Aim of the exercise:
Write the next part of the forum thread below about cooked bones sold for dogs, starting right after its last sentence.

Text for analysis:

-*-

Aren't you the one who constantly points out certificates and how they make people experts. Obviously the law doesn't unless of course you can show me a vet which supports feeding cooked bones to dogs instead of warning about the dangers of them.

Where does this historical data come from. As far as I am aware, statistics like this are not kept unless people actually report it. They are less likely to do this if they are always told, it's your fault.

What it boils down to isn't simply thousands of dogs. It also boils down to the fact that dogs are simply property in the eyes of the law, unlike some places like Quebec and I believe Texas where they are counted as more.

Oh, I know you are likely legally correct. Shows what an arse the law and those that hide behind it can be sometimes.


----------



## StormyThai (Sep 11, 2013)

smokeybear said:


> It is human nature to blame something or someone else for our own misfortunes.
> 
> Few people nowadays take responsibility for their own actions and the consequences of their acts/omissions.
> 
> ...


Yup...It's why products like Bob Martin can still sell their flea spot on even though it has been known to kill or seriously injure many cats...It's why white rawhide is still widely available, even though it has been known to cause issues with many dogs etc...etc...

There are also many toys that are sold for children that could cause serious issue if ingested, but they remain on sale as the vast majority know to supervise and have researched that the product is safe for their situation!

On all cooked bones you will find this: *Please note this is a natural bone product and may splinter please supervise your dog at all times. *This was not done as the dog was allowed to eat the splintered shards of bone


----------



## smokeybear (Oct 19, 2011)

Goblin said:


> Aren't you the one who constantly points out certificates and how they make people experts. Obviously the law doesn't unless of course you can show me a vet which supports feeding cooked bones to dogs instead of warning about the dangers of them.
> 
> Where does this historical data come from. As far as I am aware, statistics like this are not kept unless people actually report it. They are less likely to do this if they are always told, it's your fault.
> 
> ...


Gosh, please point out the post where I have declared "certificates make you an expert"!

ROFLMAO

No what I DO say is that the definition of competency is someone who has the skills, knowledge, ability, training and experience to fulfil theiir function, combined of course with knowing their limitations.

I know it is difficult fo you to a) read b) comprehend and c) interpret posts and that d) you, like a lot of individuals like to put words into the mouths of others, but try as you may you will not find anything to support your entirely false statement.

But if it makes you feel better, be my guest.

I am sorry you are unaware of where historical data comes from.

Let me enlighten you.

It comes from people who record it.

It is very simple

Whether or not dogs are simply seen as property in the UK is entirely irrelevant.

If something causes harm to dogs it can be withdrawn from sale.

-*-

Supplied material:
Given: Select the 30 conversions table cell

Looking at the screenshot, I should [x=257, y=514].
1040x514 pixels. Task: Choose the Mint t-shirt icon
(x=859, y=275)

-*-

Result of the exercise:
And as we all know (according to many who post on here) vets know diddly squat about canine nutrition and members are always being exhorted to ignore what the vet says and instead seek the advice of non qualified, anonymous individuals who populate this forum and others. So whether a vet recommends cooked bones or not is surely immaterial?

Now, who wants to have their cake AND eat it? 

Sometimes I do wonder if people actually read what they type!


----------



## Goblin (Jun 21, 2011)

smokeybear said:


> I am sorry you are unaware of where historical data comes from.
> 
> Let me enlighten you.
> 
> It comes from people who record it.


Which assumes cases like these are recorded. Where precisely, as you obviously know how and where every incident of this nature is recorded. Please educate me as I could imagine it would make for an interesting study to compare raw/cooked bone rupture/blockages from official data as that information has been wondered about for some time.



> It is very simple
> 
> Whether or not dogs are simply seen as property in the UK is entirely irrelevant.
> 
> If something causes harm to dogs it can be withdrawn from sale.


It is relevant as if they were counted as more than property, damages in any won case for causing illness or pain would be greater. It would act as a stronger deterrent from complacency. One of the reasons some companies don't like the idea and have campaigned against it when it has been raised.



> And as we all know (according to many who post on here) vets know diddly squat about canine nutrition and members are always being exhorted to ignore what the vet says and instead seek the advice of non qualified, anonymous individuals who populate this forum and others. So whether a vet recommends cooked bones or not is surely immaterial?


Yet here we are talking about officialdom who know it all or rely on experts.. other, it seems, when it's not convenient. Can you show me anyone on this forum who supports the feeding of cooked bones to dogs?



> Sometimes I do wonder if people actually read what they type!


I agree some people are so keen to tow the official line, they fail to see or acknowledge any fault in it is possible.


----------



## Rafa (Jun 18, 2012)

It's a pity such a thing had to happen but really, I feel the real responsibility is with the owner of the dog only to purchase what is safe.

I don't think it's reasonable to place blame on the retailer because they sold the bone which caused the injury.

After all, Supermarkets sell alcohol, so would they be responsible if an adult buys vodka and gives it to a child or if someone overdoses on paracetamol purchased in a Supermarket?


----------



## smokeybear (Oct 19, 2011)

Goblin said:


> Which assumes cases like these are recorded. Where precisely, as you obviously know how and where every incident of this nature is recorded. Please educate me as I could imagine it would make for an interesting study to compare raw/cooked bone rupture/blockages from official data as that information has been wondered about for some time.
> 
> *Here we go again.
> 
> ...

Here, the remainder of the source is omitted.